> _WHAT YOU SHOULD DO_
In the material below, find the line that contains "Image resolution: width=480" and the line that contains "first cwm-6028-normandy.img with", then write out exactly those two lines and everything between them.

─── SOURCE MATERIAL

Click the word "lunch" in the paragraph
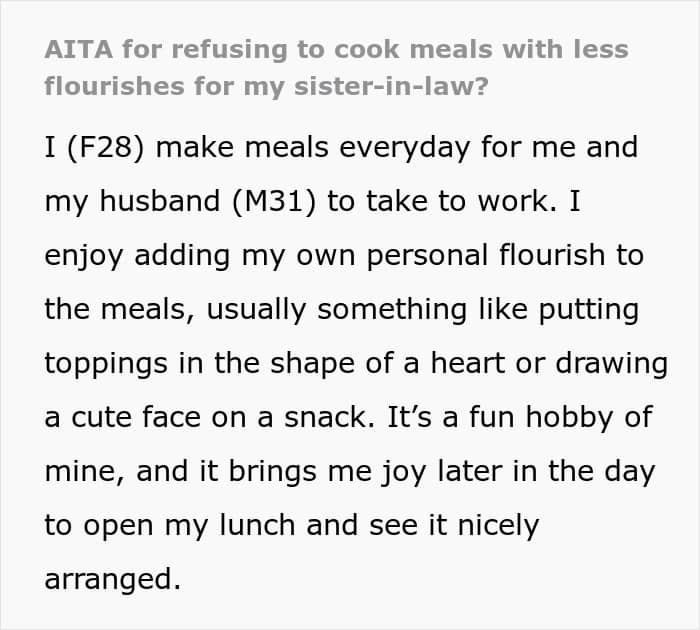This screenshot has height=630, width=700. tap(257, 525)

──────
─── SOURCE MATERIAL

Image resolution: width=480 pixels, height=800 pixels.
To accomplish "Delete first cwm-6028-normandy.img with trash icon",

──────
─── SOURCE MATERIAL

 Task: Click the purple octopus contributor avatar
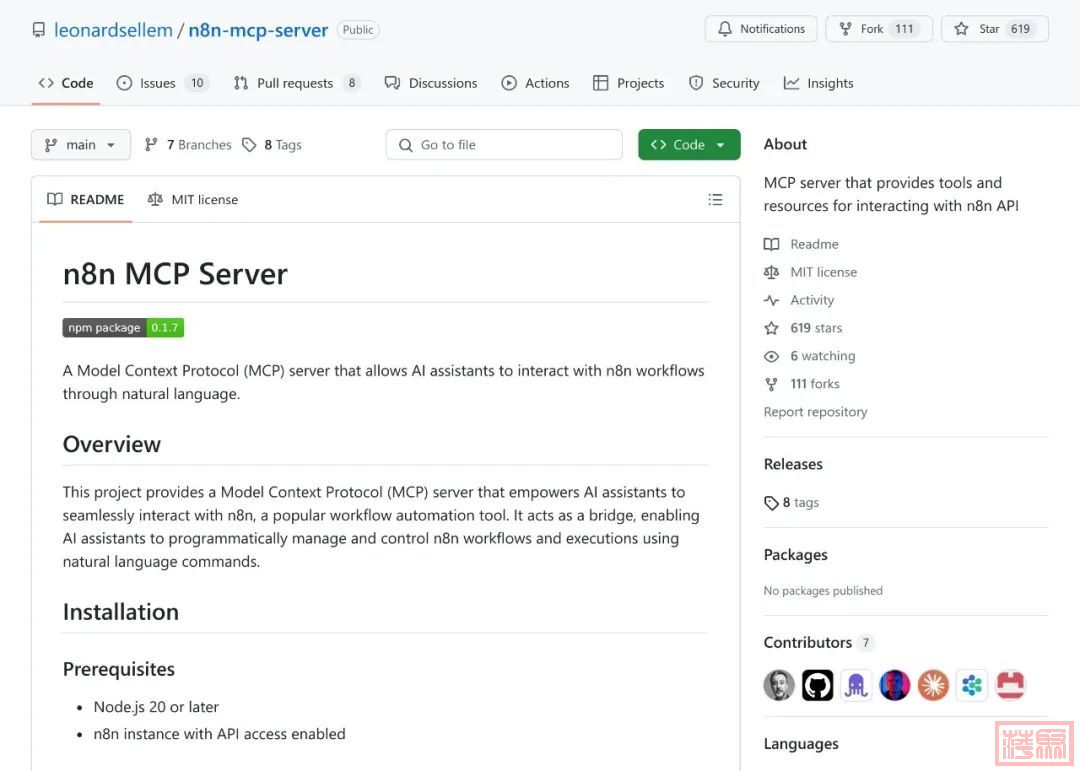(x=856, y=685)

──────

> _ANSWER SECTION_
Image resolution: width=480 pixels, height=800 pixels.
To accomplish "Delete first cwm-6028-normandy.img with trash icon",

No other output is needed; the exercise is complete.